From the entries that follow, copy each line in which "zoom" appears.
Data section START
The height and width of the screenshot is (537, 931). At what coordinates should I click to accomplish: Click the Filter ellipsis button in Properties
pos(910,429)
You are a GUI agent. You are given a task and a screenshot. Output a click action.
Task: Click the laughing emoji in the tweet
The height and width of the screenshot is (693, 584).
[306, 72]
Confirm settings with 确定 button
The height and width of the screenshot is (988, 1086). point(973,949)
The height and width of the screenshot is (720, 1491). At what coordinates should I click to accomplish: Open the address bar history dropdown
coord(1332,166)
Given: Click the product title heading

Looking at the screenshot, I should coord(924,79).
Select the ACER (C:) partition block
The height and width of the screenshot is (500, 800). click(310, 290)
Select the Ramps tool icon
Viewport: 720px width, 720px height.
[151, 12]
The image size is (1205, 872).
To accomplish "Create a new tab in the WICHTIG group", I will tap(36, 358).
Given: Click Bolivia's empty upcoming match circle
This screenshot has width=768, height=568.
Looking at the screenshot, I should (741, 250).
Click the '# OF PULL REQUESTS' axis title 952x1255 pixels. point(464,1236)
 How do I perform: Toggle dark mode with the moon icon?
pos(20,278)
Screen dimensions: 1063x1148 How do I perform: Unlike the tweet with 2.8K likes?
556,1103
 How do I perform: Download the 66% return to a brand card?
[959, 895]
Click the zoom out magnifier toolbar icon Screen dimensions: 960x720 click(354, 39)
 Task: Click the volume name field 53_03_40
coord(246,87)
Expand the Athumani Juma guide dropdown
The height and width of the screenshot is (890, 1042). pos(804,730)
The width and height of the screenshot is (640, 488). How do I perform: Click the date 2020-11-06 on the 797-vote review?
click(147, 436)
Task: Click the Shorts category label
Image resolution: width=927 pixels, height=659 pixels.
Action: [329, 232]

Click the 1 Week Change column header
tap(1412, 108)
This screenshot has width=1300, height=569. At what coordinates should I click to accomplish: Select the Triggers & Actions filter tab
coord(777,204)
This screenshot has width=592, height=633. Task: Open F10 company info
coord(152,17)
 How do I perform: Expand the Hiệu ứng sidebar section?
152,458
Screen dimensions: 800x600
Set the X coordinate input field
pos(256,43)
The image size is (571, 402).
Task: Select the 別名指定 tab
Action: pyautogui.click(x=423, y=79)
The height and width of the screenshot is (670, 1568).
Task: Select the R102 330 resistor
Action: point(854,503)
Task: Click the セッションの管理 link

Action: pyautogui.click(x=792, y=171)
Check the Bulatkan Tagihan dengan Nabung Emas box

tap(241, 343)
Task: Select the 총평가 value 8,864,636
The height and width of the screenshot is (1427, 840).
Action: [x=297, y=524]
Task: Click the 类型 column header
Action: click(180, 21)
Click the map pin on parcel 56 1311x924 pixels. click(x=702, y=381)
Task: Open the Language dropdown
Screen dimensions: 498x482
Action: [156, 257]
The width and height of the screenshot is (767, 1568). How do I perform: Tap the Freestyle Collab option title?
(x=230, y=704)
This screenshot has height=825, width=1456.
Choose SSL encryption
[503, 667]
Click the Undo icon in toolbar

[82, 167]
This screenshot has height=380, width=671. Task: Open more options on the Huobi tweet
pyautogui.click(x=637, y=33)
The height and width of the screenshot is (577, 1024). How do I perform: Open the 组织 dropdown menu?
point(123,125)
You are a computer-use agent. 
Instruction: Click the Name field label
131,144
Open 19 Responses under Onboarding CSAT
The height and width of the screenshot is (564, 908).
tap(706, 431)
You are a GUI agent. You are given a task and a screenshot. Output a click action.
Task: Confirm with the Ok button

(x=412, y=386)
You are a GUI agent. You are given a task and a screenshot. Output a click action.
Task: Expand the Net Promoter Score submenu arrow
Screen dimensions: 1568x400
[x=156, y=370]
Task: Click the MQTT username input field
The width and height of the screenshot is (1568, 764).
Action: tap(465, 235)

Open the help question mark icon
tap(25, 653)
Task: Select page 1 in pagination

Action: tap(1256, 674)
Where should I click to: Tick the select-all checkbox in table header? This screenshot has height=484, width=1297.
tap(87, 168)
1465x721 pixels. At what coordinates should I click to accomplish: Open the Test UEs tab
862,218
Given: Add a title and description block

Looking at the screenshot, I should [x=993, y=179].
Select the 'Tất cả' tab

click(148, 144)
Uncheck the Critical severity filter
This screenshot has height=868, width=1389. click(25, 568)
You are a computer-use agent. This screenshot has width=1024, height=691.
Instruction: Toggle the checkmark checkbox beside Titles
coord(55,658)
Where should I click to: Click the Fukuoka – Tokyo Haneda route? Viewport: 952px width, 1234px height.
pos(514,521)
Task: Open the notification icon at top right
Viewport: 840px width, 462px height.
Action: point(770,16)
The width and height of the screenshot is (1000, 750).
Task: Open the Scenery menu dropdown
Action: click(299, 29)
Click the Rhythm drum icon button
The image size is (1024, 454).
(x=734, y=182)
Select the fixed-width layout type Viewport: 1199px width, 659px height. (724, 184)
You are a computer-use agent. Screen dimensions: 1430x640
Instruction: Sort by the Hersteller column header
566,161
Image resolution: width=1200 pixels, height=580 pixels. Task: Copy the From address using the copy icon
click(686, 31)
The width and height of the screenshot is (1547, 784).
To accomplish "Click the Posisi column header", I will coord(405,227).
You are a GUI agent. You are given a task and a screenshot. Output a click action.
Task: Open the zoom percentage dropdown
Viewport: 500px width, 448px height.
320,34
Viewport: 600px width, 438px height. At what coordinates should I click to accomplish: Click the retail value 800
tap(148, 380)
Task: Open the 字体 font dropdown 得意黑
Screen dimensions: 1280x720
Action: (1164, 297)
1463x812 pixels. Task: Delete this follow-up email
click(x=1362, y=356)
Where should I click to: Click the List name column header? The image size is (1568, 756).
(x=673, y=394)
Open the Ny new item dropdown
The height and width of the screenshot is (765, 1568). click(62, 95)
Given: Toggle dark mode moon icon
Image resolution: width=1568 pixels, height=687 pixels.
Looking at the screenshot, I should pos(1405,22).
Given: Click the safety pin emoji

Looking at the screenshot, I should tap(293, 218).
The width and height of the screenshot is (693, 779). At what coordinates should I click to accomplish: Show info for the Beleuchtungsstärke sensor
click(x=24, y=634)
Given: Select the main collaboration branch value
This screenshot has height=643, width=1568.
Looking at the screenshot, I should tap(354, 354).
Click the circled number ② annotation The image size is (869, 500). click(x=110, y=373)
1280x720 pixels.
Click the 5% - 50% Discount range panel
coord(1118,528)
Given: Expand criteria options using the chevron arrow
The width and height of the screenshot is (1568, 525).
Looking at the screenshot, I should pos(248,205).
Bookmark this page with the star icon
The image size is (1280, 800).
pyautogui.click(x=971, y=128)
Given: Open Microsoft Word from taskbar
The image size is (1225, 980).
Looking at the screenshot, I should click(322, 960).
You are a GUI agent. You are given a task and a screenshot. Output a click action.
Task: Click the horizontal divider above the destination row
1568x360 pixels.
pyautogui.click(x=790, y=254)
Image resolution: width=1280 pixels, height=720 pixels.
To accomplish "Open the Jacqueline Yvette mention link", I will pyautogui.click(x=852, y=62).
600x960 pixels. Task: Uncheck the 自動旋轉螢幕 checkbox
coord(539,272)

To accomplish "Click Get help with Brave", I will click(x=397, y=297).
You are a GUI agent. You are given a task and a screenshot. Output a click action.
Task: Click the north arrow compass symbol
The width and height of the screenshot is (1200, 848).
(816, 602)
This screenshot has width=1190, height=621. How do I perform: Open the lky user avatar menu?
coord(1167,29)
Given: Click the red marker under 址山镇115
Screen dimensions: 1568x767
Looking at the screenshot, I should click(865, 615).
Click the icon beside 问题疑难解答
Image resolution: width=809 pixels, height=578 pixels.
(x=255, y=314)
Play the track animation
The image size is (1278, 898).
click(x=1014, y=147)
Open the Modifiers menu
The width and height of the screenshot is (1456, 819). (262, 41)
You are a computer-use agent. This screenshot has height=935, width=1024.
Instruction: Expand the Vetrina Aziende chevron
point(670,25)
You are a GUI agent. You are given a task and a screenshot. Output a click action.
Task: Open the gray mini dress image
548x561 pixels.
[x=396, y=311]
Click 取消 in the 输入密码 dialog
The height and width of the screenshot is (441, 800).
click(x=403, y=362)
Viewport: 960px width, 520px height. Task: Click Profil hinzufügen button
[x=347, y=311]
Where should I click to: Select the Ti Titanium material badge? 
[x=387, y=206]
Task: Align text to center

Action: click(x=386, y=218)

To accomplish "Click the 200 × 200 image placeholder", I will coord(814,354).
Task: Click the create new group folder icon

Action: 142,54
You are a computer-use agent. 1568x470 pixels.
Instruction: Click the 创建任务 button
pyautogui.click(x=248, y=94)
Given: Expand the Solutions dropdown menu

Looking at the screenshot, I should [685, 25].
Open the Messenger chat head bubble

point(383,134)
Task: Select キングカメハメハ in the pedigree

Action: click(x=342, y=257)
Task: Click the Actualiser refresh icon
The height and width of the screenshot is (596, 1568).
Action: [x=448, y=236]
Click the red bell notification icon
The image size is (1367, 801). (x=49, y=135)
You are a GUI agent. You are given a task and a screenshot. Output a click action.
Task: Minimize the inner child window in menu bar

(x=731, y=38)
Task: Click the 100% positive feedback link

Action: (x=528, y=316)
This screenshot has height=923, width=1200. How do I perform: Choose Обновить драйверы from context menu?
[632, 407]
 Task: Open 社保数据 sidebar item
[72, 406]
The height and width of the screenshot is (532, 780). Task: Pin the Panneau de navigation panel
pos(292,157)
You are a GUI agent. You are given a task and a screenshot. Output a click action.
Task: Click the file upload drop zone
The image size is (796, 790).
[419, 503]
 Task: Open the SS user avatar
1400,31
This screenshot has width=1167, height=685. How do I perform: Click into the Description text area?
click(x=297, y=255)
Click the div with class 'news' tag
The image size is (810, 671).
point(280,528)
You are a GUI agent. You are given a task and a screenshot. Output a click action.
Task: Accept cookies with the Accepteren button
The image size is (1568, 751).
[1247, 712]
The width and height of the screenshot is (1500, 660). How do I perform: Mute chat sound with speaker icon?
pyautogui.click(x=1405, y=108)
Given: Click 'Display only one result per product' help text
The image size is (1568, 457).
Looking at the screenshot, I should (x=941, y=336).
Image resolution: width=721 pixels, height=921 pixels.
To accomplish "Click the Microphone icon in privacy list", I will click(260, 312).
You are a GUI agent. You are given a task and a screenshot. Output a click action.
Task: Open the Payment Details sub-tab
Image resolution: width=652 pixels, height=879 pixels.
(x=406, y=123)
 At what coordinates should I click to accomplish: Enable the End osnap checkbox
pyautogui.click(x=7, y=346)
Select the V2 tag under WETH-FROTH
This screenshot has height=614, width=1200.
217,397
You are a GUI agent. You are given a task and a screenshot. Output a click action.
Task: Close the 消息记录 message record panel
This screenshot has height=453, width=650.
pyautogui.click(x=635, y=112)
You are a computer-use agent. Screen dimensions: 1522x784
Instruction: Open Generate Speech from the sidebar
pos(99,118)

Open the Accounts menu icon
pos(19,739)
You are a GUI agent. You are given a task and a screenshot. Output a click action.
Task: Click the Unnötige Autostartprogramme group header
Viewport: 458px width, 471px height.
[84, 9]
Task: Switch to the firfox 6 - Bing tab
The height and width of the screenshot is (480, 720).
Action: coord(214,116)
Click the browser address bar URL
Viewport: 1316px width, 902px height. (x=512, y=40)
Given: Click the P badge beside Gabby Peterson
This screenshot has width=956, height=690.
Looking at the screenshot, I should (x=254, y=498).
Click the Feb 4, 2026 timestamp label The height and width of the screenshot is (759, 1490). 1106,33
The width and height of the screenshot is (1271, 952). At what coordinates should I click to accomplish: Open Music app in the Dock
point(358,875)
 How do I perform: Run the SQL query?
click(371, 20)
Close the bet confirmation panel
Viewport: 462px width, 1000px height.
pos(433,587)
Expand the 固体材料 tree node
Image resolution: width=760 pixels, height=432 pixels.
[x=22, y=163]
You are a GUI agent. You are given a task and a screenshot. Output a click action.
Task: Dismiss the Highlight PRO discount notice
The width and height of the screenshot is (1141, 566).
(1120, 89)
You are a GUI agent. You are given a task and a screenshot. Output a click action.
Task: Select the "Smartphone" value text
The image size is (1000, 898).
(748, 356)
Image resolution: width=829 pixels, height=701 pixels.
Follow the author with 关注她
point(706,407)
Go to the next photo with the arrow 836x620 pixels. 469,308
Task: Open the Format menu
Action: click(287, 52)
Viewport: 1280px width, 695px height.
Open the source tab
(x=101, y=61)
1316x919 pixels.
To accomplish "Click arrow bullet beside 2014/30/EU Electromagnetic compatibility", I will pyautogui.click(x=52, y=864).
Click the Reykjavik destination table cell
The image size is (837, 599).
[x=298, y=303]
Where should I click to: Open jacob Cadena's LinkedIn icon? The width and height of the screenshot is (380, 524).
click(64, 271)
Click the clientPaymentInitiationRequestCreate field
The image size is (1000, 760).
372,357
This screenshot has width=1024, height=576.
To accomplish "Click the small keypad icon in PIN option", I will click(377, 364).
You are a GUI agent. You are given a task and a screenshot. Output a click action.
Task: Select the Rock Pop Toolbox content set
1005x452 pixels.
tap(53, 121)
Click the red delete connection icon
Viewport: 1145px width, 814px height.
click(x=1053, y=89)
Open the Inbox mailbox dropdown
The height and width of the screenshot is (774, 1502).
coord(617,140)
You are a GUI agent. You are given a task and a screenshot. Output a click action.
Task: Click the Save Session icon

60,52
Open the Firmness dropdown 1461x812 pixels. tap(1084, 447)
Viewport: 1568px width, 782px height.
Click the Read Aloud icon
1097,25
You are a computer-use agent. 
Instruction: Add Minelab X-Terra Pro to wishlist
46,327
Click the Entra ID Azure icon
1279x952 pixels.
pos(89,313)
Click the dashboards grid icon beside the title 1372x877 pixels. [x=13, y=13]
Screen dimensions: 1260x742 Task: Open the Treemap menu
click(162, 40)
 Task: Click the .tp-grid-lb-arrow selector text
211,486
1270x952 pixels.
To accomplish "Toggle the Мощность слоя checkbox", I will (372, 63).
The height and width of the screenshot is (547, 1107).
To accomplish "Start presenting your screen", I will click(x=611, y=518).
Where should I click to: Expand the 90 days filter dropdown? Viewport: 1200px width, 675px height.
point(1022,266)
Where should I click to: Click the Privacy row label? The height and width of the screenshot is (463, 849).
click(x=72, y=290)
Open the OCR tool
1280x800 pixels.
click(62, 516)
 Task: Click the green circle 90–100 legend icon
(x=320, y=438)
Data section END
### Solution
Click the zoom out magnifier toolbar icon Screen dimensions: 960x720 click(354, 39)
Task: Open the zoom percentage dropdown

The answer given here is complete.